Food - Drink
The Unexpected Way Salt Affects The Taste Of Pineapple
By WENDY LEIGH
Whether enjoyed on its own or as part of a pineapple upside-down cake, pineapple is a delicious and refreshing treat, unless you’re one of the many people who experience a tingling or itchy tongue after eating this fruit. There’s an answer as to why this happens, plus a simple solution to keep you enjoying pineapple all summer long.
Pineapple is packed with nutrients such as vitamins C and B6, manganese, potassium, riboflavin, and iron, as well as bromelain, a digestive enzyme that can help relieve pain and reduce inflammation. However, bromelain is what causes that tingling tongue sensation, since it breaks down proteins while active in your mouth.
The simple solution is to sprinkle some salt on your pineapple, which deactivates the bromelain that eats away at your mouth. Before you worry about the taste of a salty pineapple, Eating Well reports that salt helps balance acidity in pineapple and can even intensify the fruit's sweetness, but you should still follow certain steps to avoid an overwhelming salty flavor.

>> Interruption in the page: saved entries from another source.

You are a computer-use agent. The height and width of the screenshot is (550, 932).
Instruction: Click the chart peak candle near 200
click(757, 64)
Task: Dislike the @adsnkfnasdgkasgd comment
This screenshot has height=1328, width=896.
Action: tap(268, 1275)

To try this trick, simply soak pineapple pieces in a solution of one teaspoon of kosher salt to one cup of water and let it rest for a minute; or, you can rub salt directly on the pineapple and then rinse it well. If you're still not sold on salt, heat also deactivates bromelain, so you can try roasting or grilling your pineapple to avoid that tongue-tingling sensation.